ESP8266 Reboot Cycled Caused by Flash Memory Corruption — Fixed!

After I released the ESP8266-based OpenGarage, there has been a weird bug that kept bugging me: a small fraction of the controllers (let’s say 1 out of 10) would crash on restart, and that leads to an infinite reboot cycle. Once this happens, it seems there is no way to stop it until you reflash the controller with NodeMCU firmware, and then flash OpenGarage firmware back. It’s completely crazy because first, this issue is hard to reproducing — most controllers would work just fine, but once in a while, one would go nuts; second, upon crashing you can check the stack dump but the information is basically gibberish and does not help debugging at all; third, just reflashing the OpenGarage firmware itself is not sufficient — something seems to have been permanently altered in the flash memory such that you have to flash a completely different firmware (NodeMCU for example) to stop it; finally, even this is not a permanent fix — if you reboot the controller regularly for a few times, this issue will eventually happen again.

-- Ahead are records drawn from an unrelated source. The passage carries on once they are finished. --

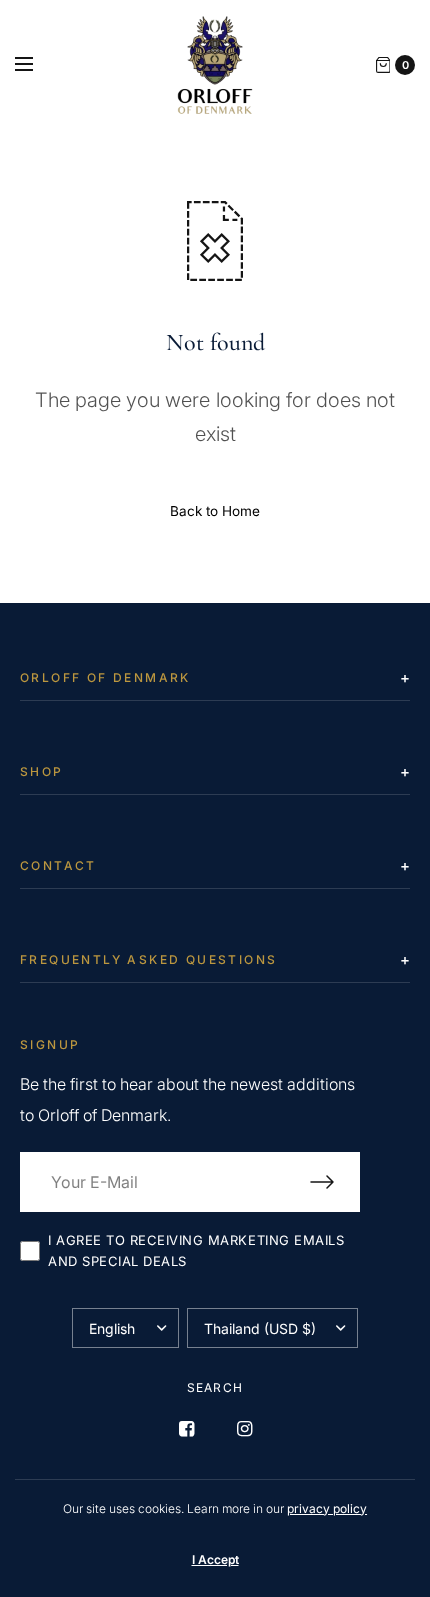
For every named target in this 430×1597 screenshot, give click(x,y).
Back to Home (215, 511)
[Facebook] (186, 1429)
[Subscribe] (335, 1182)
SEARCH (215, 1387)
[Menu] (37, 65)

For the longest time I thought there is a bug in the OpenGarage firmware code that causes this to happen. But the above symptom defies any standard reasoning and explanation. This has kept bugging me until yesterday, I finally sat down and did a number of reproducible tests that helped me finally figure out the cause. It turns out this has to do partly with the ESP8266 hardware quality and partly software. The short story is that every time ESP8266 restarts, the firmware (more specifically, ESP8266 Arduino library) writes the current WiFi SSID and password to flash memory (along with other flash memory operations such as reading config files); over time this may cause a corruption at some point (possibly due to flash memory quality); once this happens, it will keep crashing on restart, and the only way to stop it is to erase the corrupted region (that’s what reflashing NodeMCU firmware accomplishes).

In fact, this issue has already been reported in the ESP8266 Arduino forum. I wish I had discovered this earlier. The solution is actually quite straightforward: simply add WiFi.persistent(false); right at the beginning of the code, that will stop the library from writing SSID and password to flash memory every time. This is unnecessary anyways since OpenGarage firmware already stores SSID and password in the config file.

This simple trick seems to have magically fixed the annoying bug. To be fair, I believe this bug only happens when you manage WiFi SSID and password separately in a config file stored in flash memory space — if the SSID and password are hardcoded into the firmware the issue wouldn’t happen. In any case, I wrote this blog post to document the issue and fix, and hope this may be useful for others who encounter similar issues with ESP8266.